The 38-year-old woman in Canada's north was jailed for five days and placed on probation for two years after repeatedly telling her 17-year-old daughter to kill herself. The girl tried but luckily was unsuccessful.
The decision of Justice Susan Cooper of the Nunavut Court of Justice was released yesterday. On Jan. 31, the woman known only as L.P., was found guilty of one count of of counselling a person to commit suicide. The mother had repeatedly told her 17-year-old daughter she was not wanted and she should kill herself.
The teen tried to comply with her mother's wishes. She attempted suicide on several occasions and the judge found two of these attempts were made right after her mother told her to take her own life.
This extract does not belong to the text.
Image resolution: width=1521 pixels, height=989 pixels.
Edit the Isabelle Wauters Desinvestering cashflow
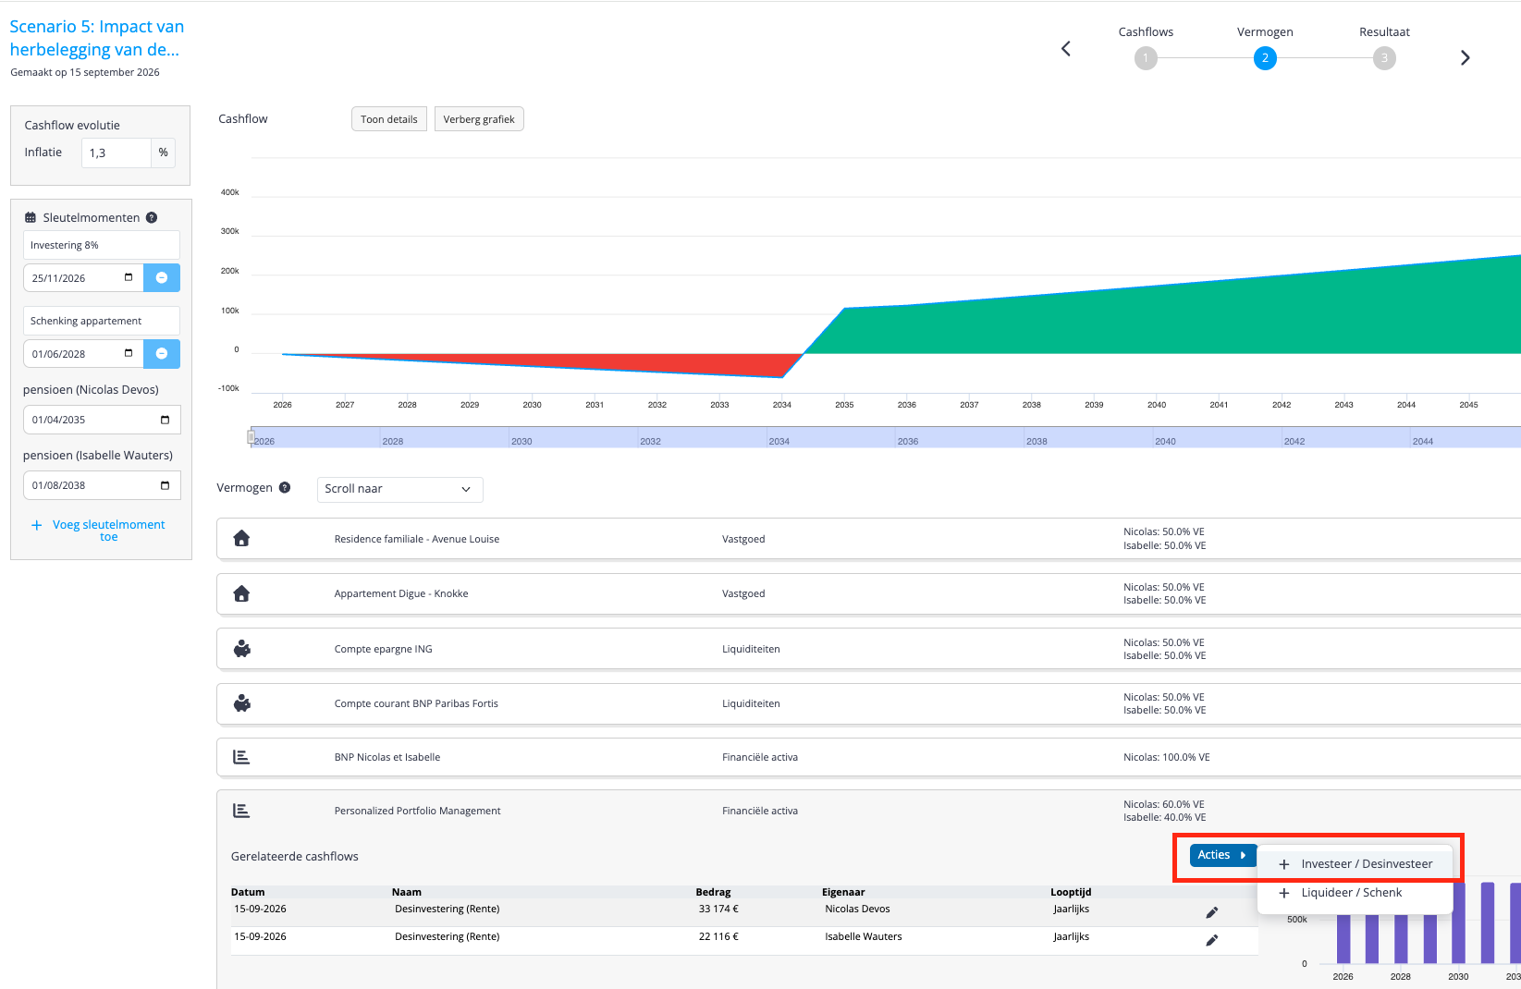(1211, 940)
One attempt was so serious, the young girl had to be flown south for medical treatment.
In her judgment, Cooper wrote, "The nature of this offence is simply beyond the comprehension of right thinking people. It is only through luck and the work of medical and mental health professionals that the daughter is alive today."
The mother's actions came to light after the 17-year-old told one of her mental health workers about it.
After L.P. was arrested, she was released on bail with the condition she have no contact with her daughter or her one-year-old son. But she kept up the relationship with her daughter, visiting with her on a daily basis.
Cooper wrote, "It would seem that, absent a psychiatric assessment supporting reconciliation, such contact is risky." The justice had harsh words for social services, accusing them of not only turning a blind eye to the situation but of facilitating the breach of a court order. The Department of Health and Social Services denied this, saying they had done everything they could to enforce the order which was impossible to do in a small community of 2,800.
CBC reports L.P. has "intellectual limitations" and may have had her own mental health issues in the past. After her common law husband went to jail on an unrelated matter, she began raising the two children on her own.
Under the Criminal Code of Canada, no person commits murder or manslaughter by influence of the mind alone. An exception to this is section 241(a) that makes it an offence to counsel another person to commit suicide, whether or not they are successful. Counselling suicide is an indictable offence punishable by up to 14 years imprisonment.
Justice Cooper imposed the five day sentence after the prosecutor requested a short, sharp sentence. The terms of L.P.'s probation include obtaining counselling and to have no contact with her daughter unless both her probation officer and social services approve.